There was a very interesting post on the Maclean’s blog roster about an Access-to-Information request by one of their reporters that only took eight-and-a-half months to get a partial answer to, and the answer there isn’t all that pretty – that there was a concerted effort to say as little as possible. Meanwhile, the issue that he was asking after – the inquiry into the death of Canadian journalist Zahra Kazemi in Iran – seems to be going nowhere despite government assurances that they’re taking it seriously, and even with people who have information on her death coming forward. It was pointed out elsewhere that this paralysis of communication by the government does predate the Conservatives’ time in office, but it has become far worse in that time. It’s especially concerning, given that if you will recall, this was the government of “openness” and “accountability,” and that was going to be whiter than white about just how transparent they were going to be.

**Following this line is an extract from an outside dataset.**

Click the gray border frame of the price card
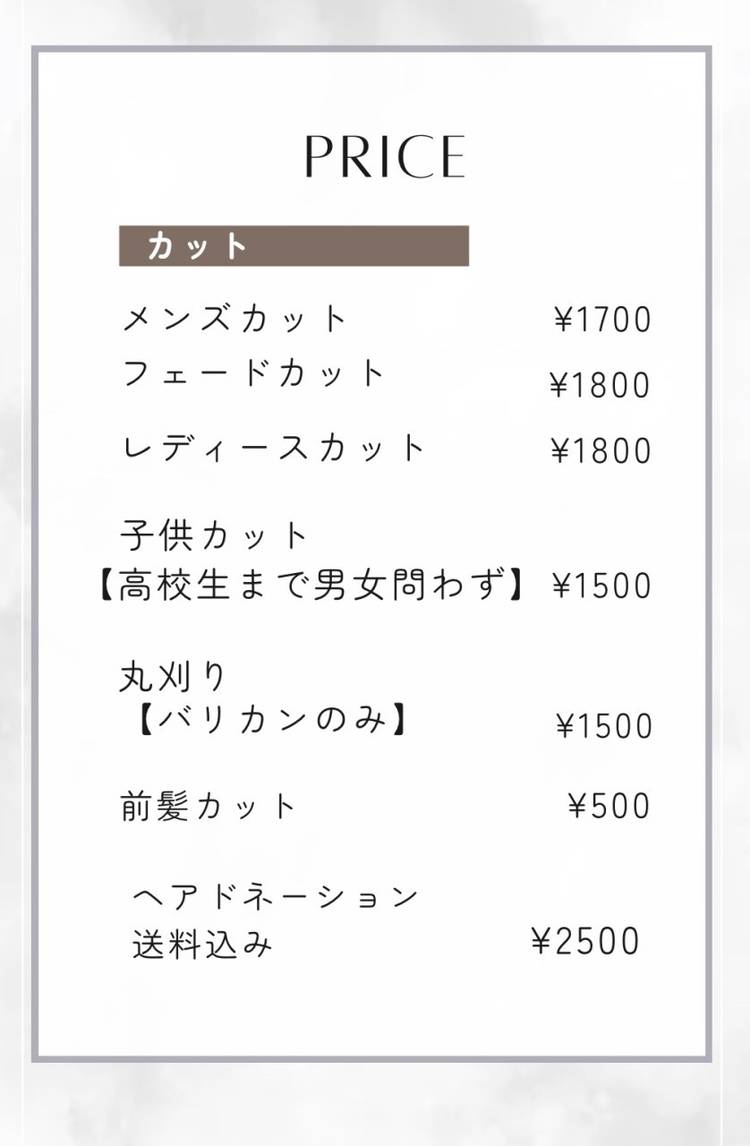The width and height of the screenshot is (750, 1146). tap(36, 600)
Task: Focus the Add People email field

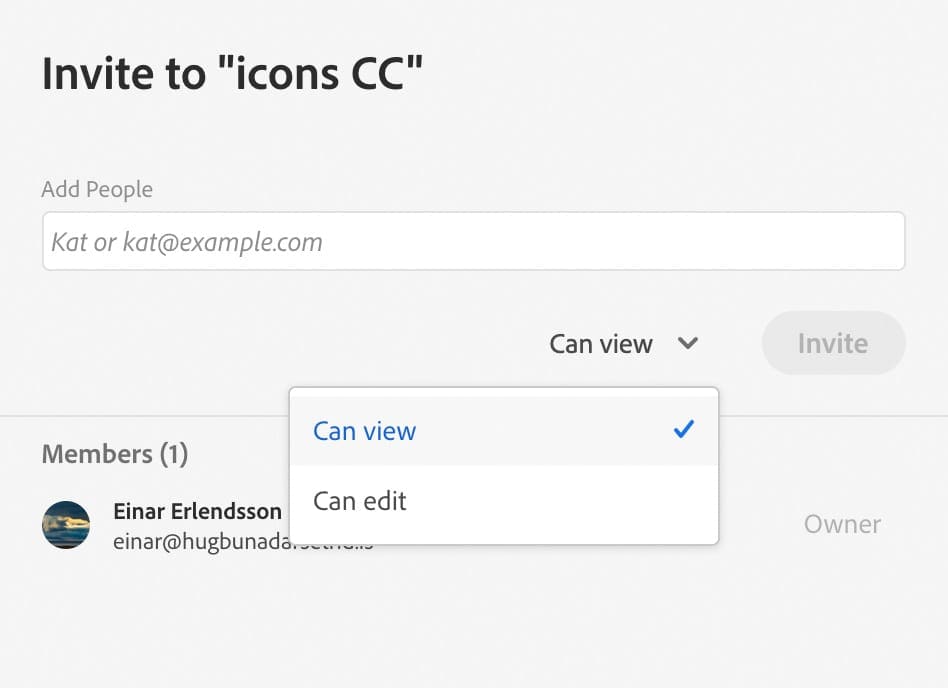Action: coord(473,241)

But as has been demonstrated time and again, they’re far more opaque and closed than any government before them, and I fear that it just sets a precedent that makes it harder for future governments to back away from.
And finally, sombre news for Liberals on the Hill in that Jerry Yanover, one of their strategic gurus, passed away. It was said that, “Yanover is to Liberalism what Yoda is to the Jedi Council.” And while the party had been training a successor to Yanover when it comes to strategy and knowledge of all the rules and lore of the Hill, said successor has since been sidelined by a terminal illness. I am forced to wonder if this perhaps won't also have an impact on the timing of a fall election – with their strategic guru gone, will they feel as emboldened? There does seem to be a sense on the Hill that an old guard is moving on – especially up in the Press Gallery – but considering the calibre of party workers coming in to replace them, Kool-Aid drinkers who have little thought about civility and working together with other parties, but would rather score cheap points at every available opportunity – I’m not sure that it bodes well for the future.